--- START Data to use ---
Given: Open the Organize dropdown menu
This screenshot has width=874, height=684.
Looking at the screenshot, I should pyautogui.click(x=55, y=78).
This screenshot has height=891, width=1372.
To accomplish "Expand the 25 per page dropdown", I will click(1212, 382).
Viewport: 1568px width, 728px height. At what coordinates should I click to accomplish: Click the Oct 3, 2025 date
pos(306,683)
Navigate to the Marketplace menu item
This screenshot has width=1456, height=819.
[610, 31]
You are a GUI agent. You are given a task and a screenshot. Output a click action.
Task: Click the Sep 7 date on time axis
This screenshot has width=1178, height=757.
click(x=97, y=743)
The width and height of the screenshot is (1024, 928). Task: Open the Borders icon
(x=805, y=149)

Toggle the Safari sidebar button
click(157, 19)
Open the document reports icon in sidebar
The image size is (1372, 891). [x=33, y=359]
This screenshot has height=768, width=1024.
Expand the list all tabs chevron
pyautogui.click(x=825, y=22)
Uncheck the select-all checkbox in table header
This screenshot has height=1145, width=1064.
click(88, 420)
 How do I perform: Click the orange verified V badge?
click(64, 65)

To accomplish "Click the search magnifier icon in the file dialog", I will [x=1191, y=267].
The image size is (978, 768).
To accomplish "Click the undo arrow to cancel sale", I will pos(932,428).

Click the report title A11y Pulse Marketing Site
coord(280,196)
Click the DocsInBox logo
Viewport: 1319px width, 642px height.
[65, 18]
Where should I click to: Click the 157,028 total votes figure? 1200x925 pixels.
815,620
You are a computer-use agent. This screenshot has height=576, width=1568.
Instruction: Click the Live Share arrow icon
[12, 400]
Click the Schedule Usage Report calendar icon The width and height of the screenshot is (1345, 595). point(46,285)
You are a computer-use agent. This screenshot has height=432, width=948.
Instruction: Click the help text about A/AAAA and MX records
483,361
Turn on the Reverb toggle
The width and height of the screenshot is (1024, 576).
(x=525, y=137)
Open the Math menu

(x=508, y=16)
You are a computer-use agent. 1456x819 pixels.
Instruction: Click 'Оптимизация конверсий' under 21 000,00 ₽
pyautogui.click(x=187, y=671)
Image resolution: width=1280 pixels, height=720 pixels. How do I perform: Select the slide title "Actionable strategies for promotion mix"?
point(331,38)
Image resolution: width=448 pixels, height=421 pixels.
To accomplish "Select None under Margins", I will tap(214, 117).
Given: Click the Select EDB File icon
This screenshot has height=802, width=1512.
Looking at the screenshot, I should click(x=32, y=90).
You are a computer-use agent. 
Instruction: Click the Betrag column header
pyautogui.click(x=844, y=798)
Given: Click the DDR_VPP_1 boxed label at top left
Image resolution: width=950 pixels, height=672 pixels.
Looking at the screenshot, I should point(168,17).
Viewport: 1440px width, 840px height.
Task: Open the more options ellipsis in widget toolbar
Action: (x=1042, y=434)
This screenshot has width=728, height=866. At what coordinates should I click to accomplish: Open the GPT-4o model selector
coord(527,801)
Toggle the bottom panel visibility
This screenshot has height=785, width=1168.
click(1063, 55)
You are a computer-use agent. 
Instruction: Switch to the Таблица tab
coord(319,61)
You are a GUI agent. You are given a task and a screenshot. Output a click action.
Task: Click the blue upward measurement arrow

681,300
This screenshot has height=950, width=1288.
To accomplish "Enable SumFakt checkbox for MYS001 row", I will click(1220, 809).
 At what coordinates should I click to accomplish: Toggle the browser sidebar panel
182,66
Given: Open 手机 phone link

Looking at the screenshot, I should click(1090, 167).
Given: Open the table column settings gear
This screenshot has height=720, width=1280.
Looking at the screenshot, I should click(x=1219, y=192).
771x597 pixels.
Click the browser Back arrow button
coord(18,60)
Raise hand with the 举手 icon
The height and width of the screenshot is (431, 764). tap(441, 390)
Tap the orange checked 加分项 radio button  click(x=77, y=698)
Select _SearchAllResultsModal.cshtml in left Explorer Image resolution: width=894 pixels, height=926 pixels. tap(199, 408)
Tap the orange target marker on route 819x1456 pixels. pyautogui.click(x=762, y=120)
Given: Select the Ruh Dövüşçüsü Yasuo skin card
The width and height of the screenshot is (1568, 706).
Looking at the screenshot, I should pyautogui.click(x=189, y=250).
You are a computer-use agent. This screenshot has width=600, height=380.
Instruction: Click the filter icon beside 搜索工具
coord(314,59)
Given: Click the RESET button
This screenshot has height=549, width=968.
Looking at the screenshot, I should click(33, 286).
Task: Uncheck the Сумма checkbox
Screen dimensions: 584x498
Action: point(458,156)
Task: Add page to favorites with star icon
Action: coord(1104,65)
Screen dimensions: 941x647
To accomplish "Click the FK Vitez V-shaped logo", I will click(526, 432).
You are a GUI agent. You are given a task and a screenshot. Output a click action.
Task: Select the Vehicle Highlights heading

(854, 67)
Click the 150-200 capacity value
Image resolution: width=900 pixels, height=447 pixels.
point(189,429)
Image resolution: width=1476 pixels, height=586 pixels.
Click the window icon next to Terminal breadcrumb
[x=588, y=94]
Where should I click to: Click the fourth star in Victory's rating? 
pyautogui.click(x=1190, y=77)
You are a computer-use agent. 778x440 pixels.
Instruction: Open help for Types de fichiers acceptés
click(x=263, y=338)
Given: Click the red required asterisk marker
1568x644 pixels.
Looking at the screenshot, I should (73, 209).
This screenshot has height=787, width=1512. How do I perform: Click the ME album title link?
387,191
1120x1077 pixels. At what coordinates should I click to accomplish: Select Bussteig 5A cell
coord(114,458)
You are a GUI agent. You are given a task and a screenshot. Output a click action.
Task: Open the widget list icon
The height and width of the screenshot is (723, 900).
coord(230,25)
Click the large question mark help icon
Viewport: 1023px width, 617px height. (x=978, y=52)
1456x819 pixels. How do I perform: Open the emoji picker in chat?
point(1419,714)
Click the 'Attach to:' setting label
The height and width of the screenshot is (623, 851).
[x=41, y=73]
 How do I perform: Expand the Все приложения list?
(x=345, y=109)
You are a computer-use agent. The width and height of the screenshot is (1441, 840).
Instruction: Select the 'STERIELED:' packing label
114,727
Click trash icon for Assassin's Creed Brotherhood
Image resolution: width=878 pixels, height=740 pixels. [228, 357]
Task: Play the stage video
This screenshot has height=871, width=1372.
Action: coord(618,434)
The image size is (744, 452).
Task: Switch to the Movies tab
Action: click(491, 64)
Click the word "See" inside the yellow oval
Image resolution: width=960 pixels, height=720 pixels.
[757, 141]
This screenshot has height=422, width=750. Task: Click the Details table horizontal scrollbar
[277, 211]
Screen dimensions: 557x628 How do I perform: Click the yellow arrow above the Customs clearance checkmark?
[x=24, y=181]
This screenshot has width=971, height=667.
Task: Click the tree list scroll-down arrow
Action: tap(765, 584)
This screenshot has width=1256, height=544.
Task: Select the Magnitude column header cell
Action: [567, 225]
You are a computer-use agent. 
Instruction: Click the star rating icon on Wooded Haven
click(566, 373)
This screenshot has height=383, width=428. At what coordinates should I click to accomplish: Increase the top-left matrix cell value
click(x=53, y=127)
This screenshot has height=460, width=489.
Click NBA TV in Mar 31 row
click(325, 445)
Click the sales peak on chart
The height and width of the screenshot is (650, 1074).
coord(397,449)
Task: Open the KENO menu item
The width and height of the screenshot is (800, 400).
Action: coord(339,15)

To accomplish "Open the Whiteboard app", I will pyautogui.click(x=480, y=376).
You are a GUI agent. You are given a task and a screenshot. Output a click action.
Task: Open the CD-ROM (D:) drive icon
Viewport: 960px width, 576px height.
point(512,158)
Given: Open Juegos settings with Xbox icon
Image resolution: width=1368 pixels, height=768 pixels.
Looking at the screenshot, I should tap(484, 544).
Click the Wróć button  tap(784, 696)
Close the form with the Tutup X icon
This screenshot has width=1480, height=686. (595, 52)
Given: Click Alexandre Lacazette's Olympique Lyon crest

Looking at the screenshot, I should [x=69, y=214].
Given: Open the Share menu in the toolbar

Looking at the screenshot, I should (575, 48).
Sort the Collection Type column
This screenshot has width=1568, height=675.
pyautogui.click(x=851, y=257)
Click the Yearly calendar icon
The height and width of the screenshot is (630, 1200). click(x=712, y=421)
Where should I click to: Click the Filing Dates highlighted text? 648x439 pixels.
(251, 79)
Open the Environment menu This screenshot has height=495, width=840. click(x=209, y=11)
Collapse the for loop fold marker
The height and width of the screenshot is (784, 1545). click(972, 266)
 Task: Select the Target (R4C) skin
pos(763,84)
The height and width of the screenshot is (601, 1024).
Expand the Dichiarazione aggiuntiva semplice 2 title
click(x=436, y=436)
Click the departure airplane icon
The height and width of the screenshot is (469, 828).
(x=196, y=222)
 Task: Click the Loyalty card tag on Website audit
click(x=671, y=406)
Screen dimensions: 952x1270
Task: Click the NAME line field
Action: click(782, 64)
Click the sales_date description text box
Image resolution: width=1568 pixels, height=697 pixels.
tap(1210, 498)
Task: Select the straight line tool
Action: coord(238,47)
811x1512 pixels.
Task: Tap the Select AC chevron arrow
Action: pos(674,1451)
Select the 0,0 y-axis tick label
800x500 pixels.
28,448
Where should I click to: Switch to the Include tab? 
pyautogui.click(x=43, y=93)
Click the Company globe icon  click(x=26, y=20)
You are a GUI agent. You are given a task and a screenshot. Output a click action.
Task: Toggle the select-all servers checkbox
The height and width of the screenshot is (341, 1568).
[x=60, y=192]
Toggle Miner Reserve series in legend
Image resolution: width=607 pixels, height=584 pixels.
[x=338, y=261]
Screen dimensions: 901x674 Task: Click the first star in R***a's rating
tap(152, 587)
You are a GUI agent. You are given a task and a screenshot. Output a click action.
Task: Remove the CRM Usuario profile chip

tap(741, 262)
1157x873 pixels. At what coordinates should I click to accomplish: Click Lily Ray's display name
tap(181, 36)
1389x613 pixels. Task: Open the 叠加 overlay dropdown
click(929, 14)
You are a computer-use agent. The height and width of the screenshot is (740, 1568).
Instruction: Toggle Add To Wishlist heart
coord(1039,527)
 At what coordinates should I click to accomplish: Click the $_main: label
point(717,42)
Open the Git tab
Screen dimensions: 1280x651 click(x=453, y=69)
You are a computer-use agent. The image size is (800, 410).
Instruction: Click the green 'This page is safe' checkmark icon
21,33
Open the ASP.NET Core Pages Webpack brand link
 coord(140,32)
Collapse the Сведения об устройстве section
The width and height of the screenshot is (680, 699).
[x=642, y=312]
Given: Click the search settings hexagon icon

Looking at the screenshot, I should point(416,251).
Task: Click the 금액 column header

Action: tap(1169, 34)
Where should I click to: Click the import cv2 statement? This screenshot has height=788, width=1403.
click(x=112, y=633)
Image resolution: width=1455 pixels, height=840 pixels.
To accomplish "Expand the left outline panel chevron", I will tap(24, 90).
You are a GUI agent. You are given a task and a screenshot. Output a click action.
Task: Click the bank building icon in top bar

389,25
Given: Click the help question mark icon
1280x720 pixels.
--- END Data to use ---
[Objective] Count the lines of the items above that contain the string "what", treating uppercase and lowercase letters as distinct. Give only the number.

[Solution] 7